Cependant, l’hypothèse d’une utilisation rapide de cette épargne forcée apparaît elle-même contestable, et sa non-réalisation fait planer un danger plus grave encore qu’un nouveau creusement des déficits. Il est, en effet, douteux que cette épargne se retrouve rapidement et intégralement dans les circuits économiques. Le déconfinement se fera de manière progressive, limitant certaines possibilités de consommation. Dans de nombreux domaines (services, tourisme, par exemple), on ne pourra pas rattraper et compenser, ou seulement partiellement, ce qui n’a pas été consommé pendant ces deux mois. Enfin, après un tel choc, dans un climat anxiogène, les ménages conserveront probablement une fraction importante d’épargne de précaution. Une partie d’entre eux, confrontés à de nombreuses difficultés et incertitudes, notamment ceux qui exercent leur activité en tant qu’indépendants, devront garder une marge de sécurité financière. 

Par ailleurs, le tableau apparaît plus sombre dans le cas des entreprises. Même de grandes sociétés se trouvent dans des situations précaires, et ce, sans doute pour plusieurs années – par exemple dans le secteur aérien et des transports en général. L’Etat va d’ailleurs parfois participer à leur recapitalisation, pour les aider à traverser une mauvaise passe relativement longue. N’oublions pas, en outre, que l’épidémie de coronavirus a provoqué non seulement un choc de demande mais aussi un choc d’offre, en désorganisant voire en interrompant des chaînes d’approvisionnement à l’échelle du monde. De nombreuses entreprises vont continuer à souffrir de difficultés à importer des composants et des matières nécessaires, voire à trouver les personnels compétents dont elles ont besoin. 

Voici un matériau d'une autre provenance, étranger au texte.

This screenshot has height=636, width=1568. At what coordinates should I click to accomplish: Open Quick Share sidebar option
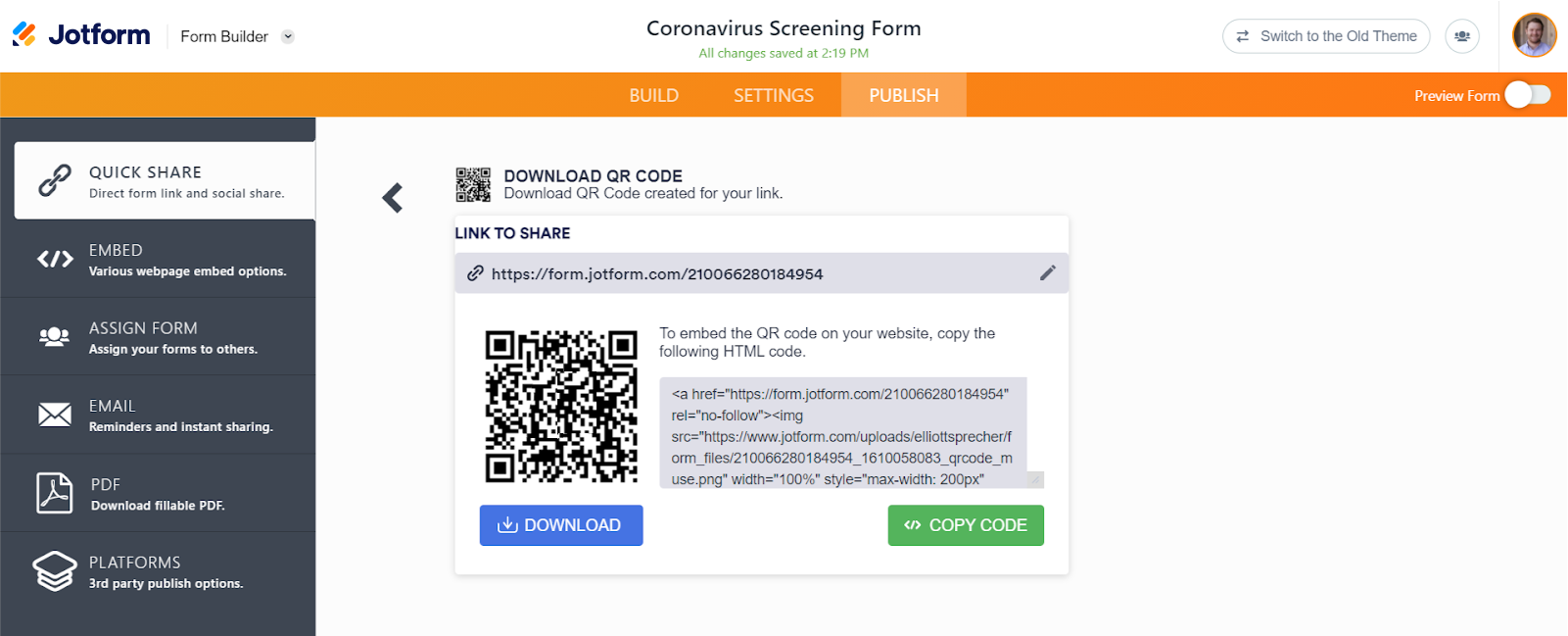165,180
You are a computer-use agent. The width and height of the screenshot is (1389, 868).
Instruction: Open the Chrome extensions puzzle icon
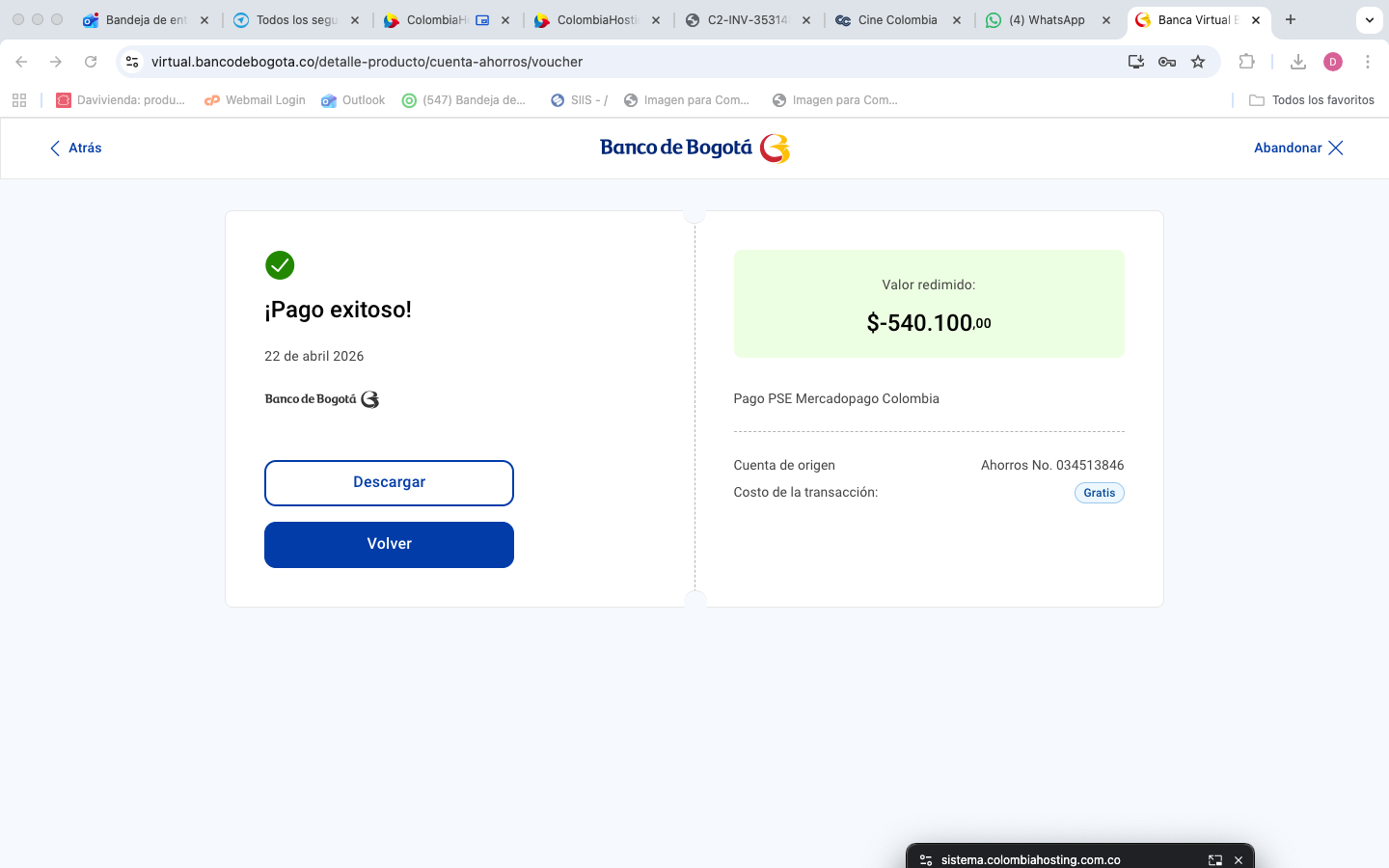coord(1247,62)
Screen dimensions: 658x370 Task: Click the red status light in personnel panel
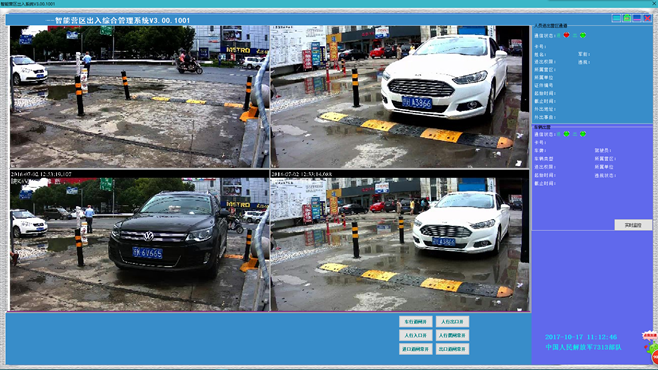click(567, 35)
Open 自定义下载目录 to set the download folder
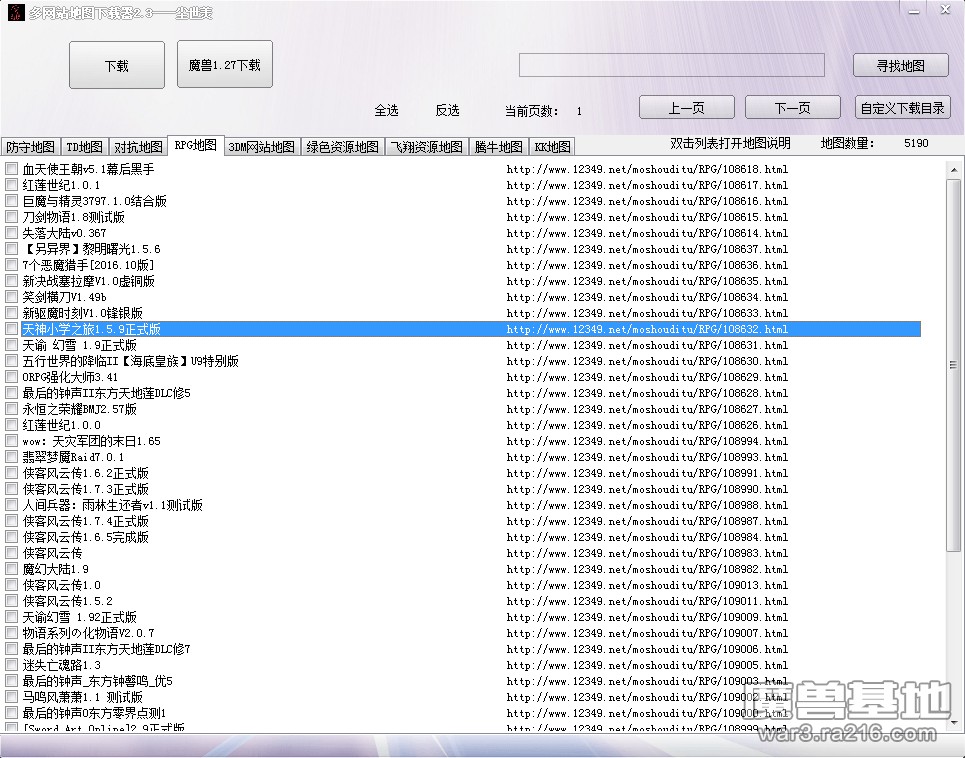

La situation est évidemment encore plus dramatique dans le cas de nombreuses PME. N’ayant pas la trésorerie nécessaire pour tenir plusieurs mois sans chiffres d’affaires, beaucoup vont faire faillite et/ou licencier une bonne partie de leurs salariés, malgré les aides publiques. Dans certains secteurs, comme l’hôtellerie-restauration, la reconduction des fermetures au-delà du 11 mai et éventuellement jusqu’à la période cruciale de l’été, risque d’être souvent fatale.

En tout état de cause, l’effondrement de l’investissement des entreprises ne sera pas suivie d’un rattrapage du temps perdu ni même d’une simple remise à niveau. Des perspectives et des capacités financières dégradées vont durablement limiter ces dépenses, alors qu’on sait que leur forte volatilité a une influence souvent prépondérante sur les fluctuations de la croissance. On pourrait ajouter que d’autres formes d’investissement au sens large, non indispensables à court terme, comme la recherche, la publicité, l’acquisition de logiciels, pourraient être sacrifiés, la priorité allant au rétablissement des comptes et à la survie des entreprises.

Au final, le risque d’une spirale récessive, provoquée par la baisse de l’investissement et le manque de dynamisme de la consommation, puis se nourrissant d’elle-même par l’intermédiaire de la diminution de l’activité, de l’emploi et des revenus, justifie d’engager la réflexion sur un plan de relance. Lui seul semble à même de remettre totalement en marche l’outil de production, une fois que celui-ci pourra à nouveau fonctionner normalement (et pas avant). Pour atteindre une efficacité maximale, il devra être concerté, la cohérence des politiques des grands pays de l’OCDE paraissant primordiale, et ciblé, car les besoins s’avèrent très différents d’un secteur à l’autre, d’une catégorie d’entreprises ou de ménages à l’autre.